If the test is wrong then Saxon is wrong, so I've raised a Saxon issue at https://saxonica.plan.io/issues/4692
@benibela Good hint. That's something that also needs to be fixed in BaseX.
I'm puzzling a bit over the transitivity rules. A number of the rules in §2.5.6.2 contain the phrase "because of the transitivity rules", but are the transitivity rules explicit? We obviously expect that subtype(A,B) and subtype(B,C) implies subtype(A,C), but where is this stated? The "if and only if" at the start of §2.5.6.2 doesn't seem to leave much room for inferring the relationship by transitivity.
Now, function(anyAtomicType) as string?
is a subtype of function(integer) as string?
, so transitivity implies that map(K, string)
is also a subtype of function(integer) as string?
.
Equally, function(anyAtomicType) as string?
is a subtype of function(anyAtomicType) as item()*
, so transitivity implies that map(K, string)
is also a subtype of function(integer) as item()*
.
So I guess we should read rule 35 as "Ai is map(K, V), and Bi is function(xs:anyAtomicType) as V? (or, by the transitivity rules, if Bi is function(P) as W where subtype(P, xs:anyAtomicType) and subtype(V?, W)".
Further thinking on this. It's true that map(anyAtomicType, string)

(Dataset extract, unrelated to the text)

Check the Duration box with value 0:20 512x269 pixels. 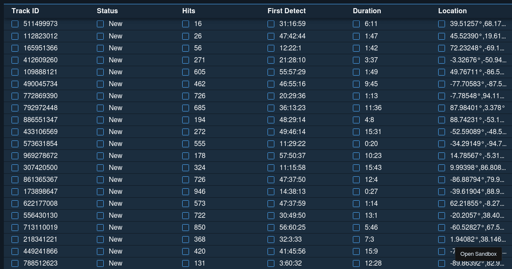click(356, 143)
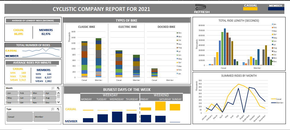The height and width of the screenshot is (130, 290).
Task: Toggle multi-select in Type slicer
Action: [53, 109]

is not a subtype of function(xs:anyAtomicType) as xs:string
. But that's not what this test requires. The test requires only that map { 1:'A','x':'B' }
is an instance of function(xs:anyAtomicType) as xs:string
. The rule for this is §2.5.5.7: "A TypedFunctionTest matches an item if it is a functionDM31 and the function's type signature (as defined in Section 2.8.1 Functions DM31) is a subtype of the TypedFunctionTest." Now, we know that map { 1:'A','x':'B' }
is a function, but what is the type signature of this function? Section §2.5.5.8 tells us "The function signature of a map matching type map(K, V), treated as a function, is function(xs:anyAtomicType) as V?.". But the value map { 1:'A','x':'B' }
matches many different map types, for example it matches both map(xs:anyAtomicType, xs:string)
and map(union(xs:integer, xs:string), item()*)

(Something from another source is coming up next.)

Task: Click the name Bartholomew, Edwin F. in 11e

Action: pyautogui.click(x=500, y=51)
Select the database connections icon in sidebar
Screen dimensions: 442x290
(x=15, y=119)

. Does this imply that the map has multiple function signatures? As an extreme case, consider the empty map. What is the function signature of an empty map? An empty map matches type map{K, V}
for all possible values of K and V, and it seems that each of these map types gives us a different function signature. So talking of "the function signature of a map" really makes no sense; there is no such property. Instead we need to read this rule as "A map M matches a function type F(P) as R
if (a) subtype(xs:anyAtomicType, P)
; (b) every value in the map is an instance of R; and (c) the empty sequence is an instance of R." But this rule is rather different from anything that's explicitly stated in the spec.
See also https://github.com/w3c/qtspecs/issues/14 which I have raised as an issue against the spec.
but what is the type signature of this function?
The answer is in F&O, section 17.1:
"A map can also be viewed as a function from keys to associated values. To achieve this, a map is also a function item. The function corresponding to the map has the signature function($key as xs:anyAtomicValue) as item()*."
I've struggled with this as well. This rule is not in XP31, but probably should be.
Does this imply that the map has multiple function signatures?
No, only one.
As an extreme case, consider the empty map. What is the function signature of an empty map?
The same.
"A map M matches a function type F(P) as R if (a) subtype(xs:anyAtomicType, P); (b) every value in the map is an instance of R; and (c) the empty sequence is an instance of R."
I think this conclusion is correct, but only if R is taken as item()*.
This makes sense, because a map can take any item as value, and any atomic type as key. It's irrelevant if the type of the map itself is more specific. The function signature is always the same.
It follows that the test is invalid.
Edit: rule 30 in XP31 says so much, note "is" in the sentence:
"Ai is map(*) (or, because of the transitivity rules, any other map type), and Bi is function(xs:anyAtomicType) as item()*."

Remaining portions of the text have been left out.